Data corruption checking - Flag clarification

In the interest of checking that the file backup is free from data corruption due to bad RAM etc, what is the best practice for backup flags and verification flags to make sure the files are correct and checksums are consistent? i.e.
Should I use --force-hash 100 or is 0 faster but with less integrity checking?

	kopia snapshot create --force-hash 100

I run the verify command with the flag --verify-files-percent 100

	kopia snapshot verify --verify-files-percent 100 --all-sources

You should set force-hash to some small value (say 2) which means that statistically every 50 snapshots you will rehash all the source files.

Verify-files-percent is similar - set it to some small value(say 2) and when you run verify periodically, it will re-download a small portion of the repository.

Alternatively you can run snapshot verify infrequently and use 100 percent, but that’s more bursty and could be quite taxing on your internet pipe.

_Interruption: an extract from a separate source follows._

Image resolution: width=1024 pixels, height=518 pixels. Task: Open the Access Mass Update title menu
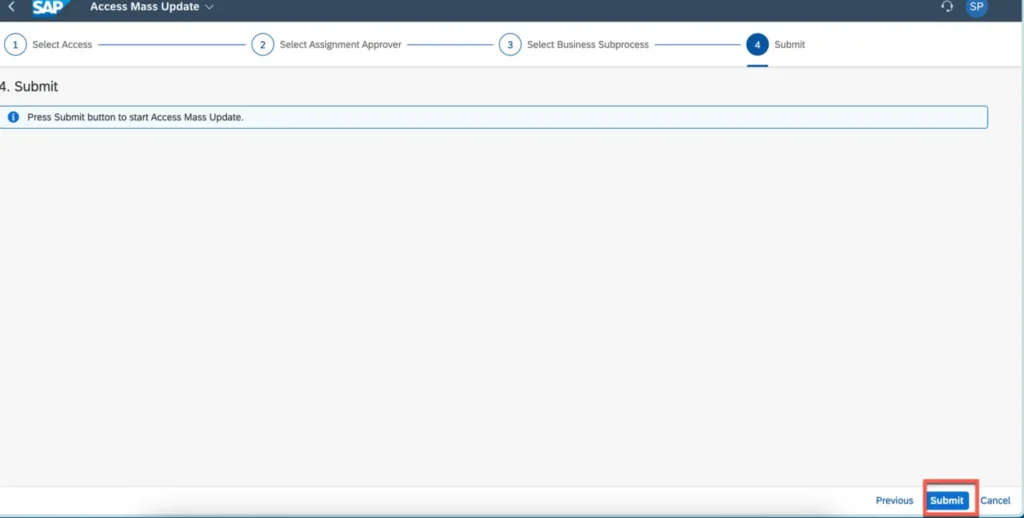click(144, 7)
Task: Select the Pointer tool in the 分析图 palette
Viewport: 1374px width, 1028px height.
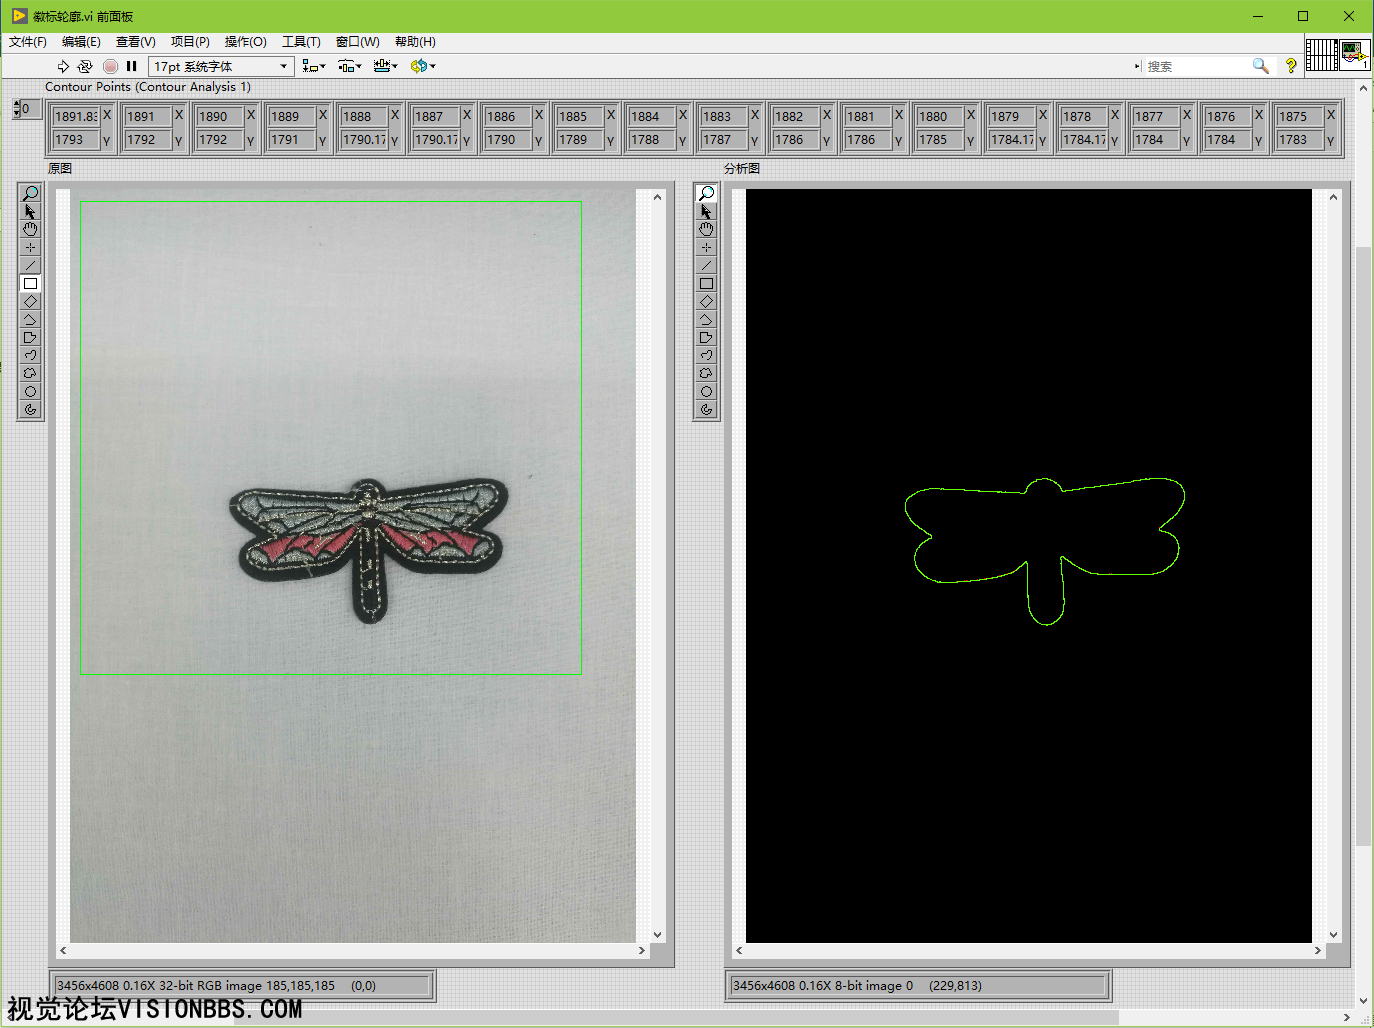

Now that I said that, I think there’s a bug with --force-hash it’s unnecessarily deterministic and will only work correctly when it’s set to 100. Setting it to a lower value (say 50) will re-hash 50% of files, but it will be the same 50% on each run, which will leave the other 50% permanently unverified.

I filed a github issue

Okay, that seems very proficient. I have previously tried borg and restic which only have 100% hash checking on the backup side although they do have partial checking on the verification side. Even then the data corruption I found was not fixed so I gave up.

@ted To clarify a bit, snapshot --force-hash pct during snapshot and verify --verify-files-percent pct have slightly different purposes and behavior.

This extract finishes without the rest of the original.